Dans cette nouvelle, un garçon, le narrateur, s’entretient avec une amie. Ils parlent de leurs vingt ans, de la façon dont ils ont fêté leur anniversaire, et la fille a une histoire tout à fait extraordinaire à raconter. Elle travaillait alors comme serveuse dans un restaurant italien chic de Roppongi, et elle n’avait pas pu ce jour là se libérer, d’ailleurs quand bien même se serait-elle libérée… elle n’aurait su quoi faire de ce temps. Au-dessus du restaurant, il y avait un hôtel et dans cet hôtel, une chambre, la 604, où vivait le propriétaire, que personne n’avait jamais vu, sauf le directeur du restaurant qui, chaque jour, à 20h précises, lui montait son repas. Seulement voilà, ce jour-là, le directeur eut un malaise et il fallut le transporter à l’hôpital. Avant de partir il demanda donc à la jeune fille exceptionnellement de monter le repas, et timidement, l’heure fatidique venue (on croirait vraiment un conte de fée), elle s’aventura à l’étage. Le propriétaire était un vieillard minuscule et très ridé qui n’avait pas l’habitude de rencontrer des jeunes filles. Lui demandant son âge, il apprend que c’est son anniversaire et aussitôt se propose de lui offrir un cadeau. Gênée, elle va pour refuser, mais il lui promet qu’il s’agit d’un cadeau immatériel, que, simplement il exaucera son souhait, si elle en a un à formuler. Je passe sur les détails. La fille fait un vœu. Le propriétaire lui dit qu’il est exaucé. Elle ne le reverra plus jamais. Dix ans plus tard, elle raconte cette histoire et le narrateur est surpris, il voudrait connaître la teneur du vœu, savoir si elle a regretté son vœu, s’il a bien été exaucé etc. seulement voilà, un vœu doit rester secret toute sa vie.

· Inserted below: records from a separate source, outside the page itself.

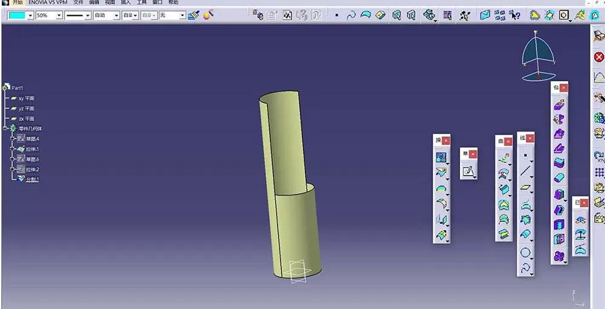Click the Painter brush icon in graphic properties toolbar

pyautogui.click(x=193, y=15)
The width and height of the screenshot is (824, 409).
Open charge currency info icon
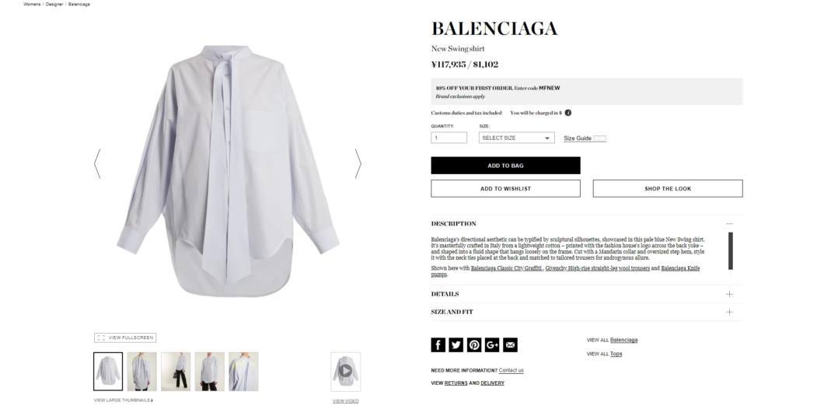coord(568,113)
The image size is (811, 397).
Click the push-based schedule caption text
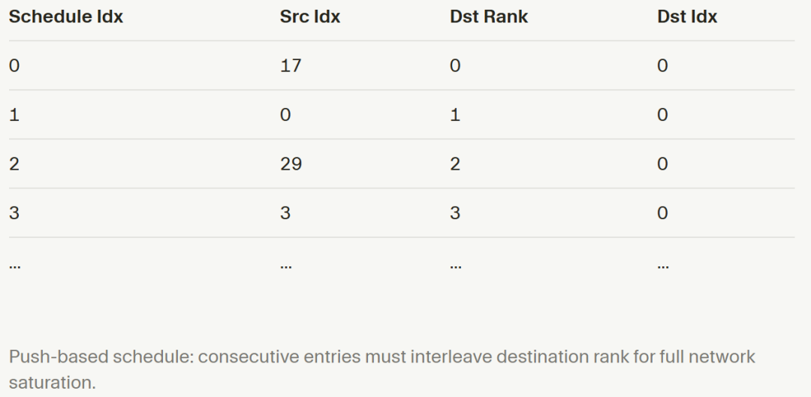coord(382,369)
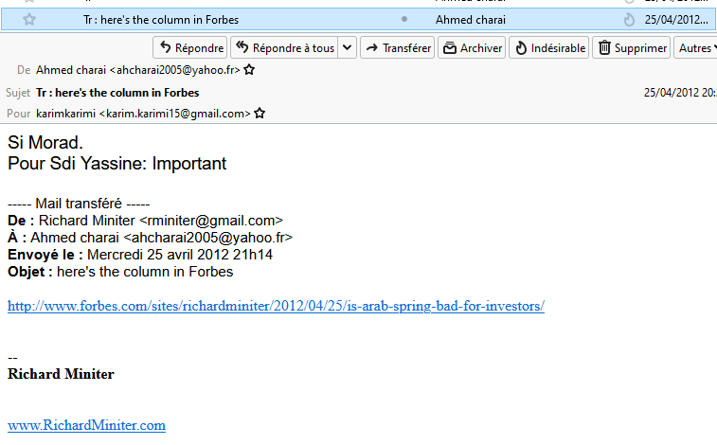This screenshot has height=445, width=717.
Task: Star the message in the list row
Action: point(29,19)
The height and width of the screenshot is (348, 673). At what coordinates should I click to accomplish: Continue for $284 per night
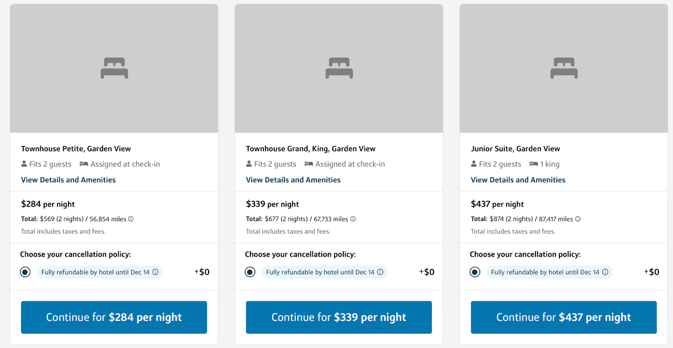[x=114, y=317]
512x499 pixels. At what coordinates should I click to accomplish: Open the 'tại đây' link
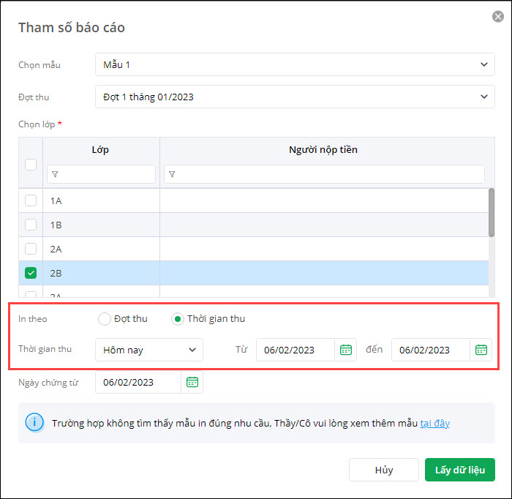(x=434, y=423)
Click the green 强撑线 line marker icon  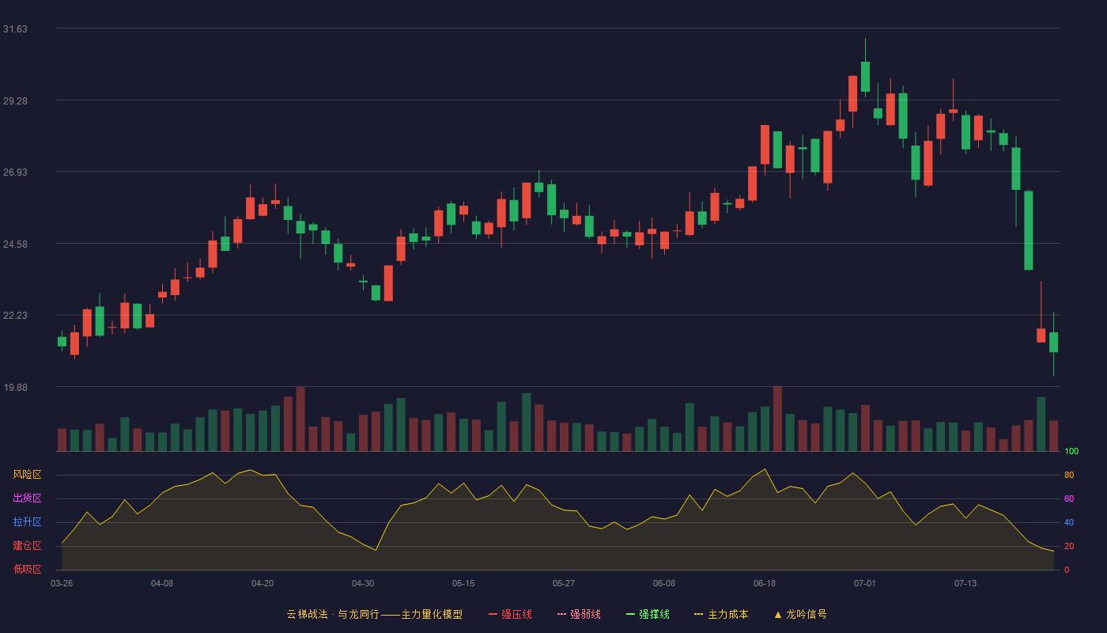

Première étape du dénouement : elle a aujourd’hui une existence bien banale, mariée, trois enfants, voiture confortable… il n’y a donc rien eu d’extraordinaire, c’est que « dit-elle – doucement en se grattant le lobe de son oreille – un lobe à la très jolie forme – quoi qu’on puisse souhaiter, aussi loin qu’on puisse aller, on reste ce que l’on est ».
Mais ce n’est pas tout, deuxième temps du dénouement :
« Dis-moi. Si tu avais été à ma place, quel aurait été ton vœu ?
– le soir de mes vingt ans, tu veux dire ?
– oui. »
Je tentai de réfléchir à la question sérieusement. Aucun souhait ne me vint à l’esprit.
« je ne sais pas, avouai-je honnêtement. Mes vingt ans sont trop éloignés maintenant.
– Vraiment tu ne peux pas ? »
Je confirmai avec un signe de la tête.
– « Alors, tu n’as pas un seul vœu à formuler ?
– – Non, pas un seul. »
Elle me regarda de nouveau dans les yeux. C’était un regard d’une franchise totale.
« C’est parce que tu l’as déjà réalisé. »
Peut-être ce conte aura-t-il plu à mon auditoire. On peut toujours se demander en effet si, quelqu’ait été notre existence jusqu’à maintenant, elle ne s’est pas accomplie selon nos vœux les plus secrets…
A l’époque des voeux, celui-ci peut aussi servir, tellement il est juste.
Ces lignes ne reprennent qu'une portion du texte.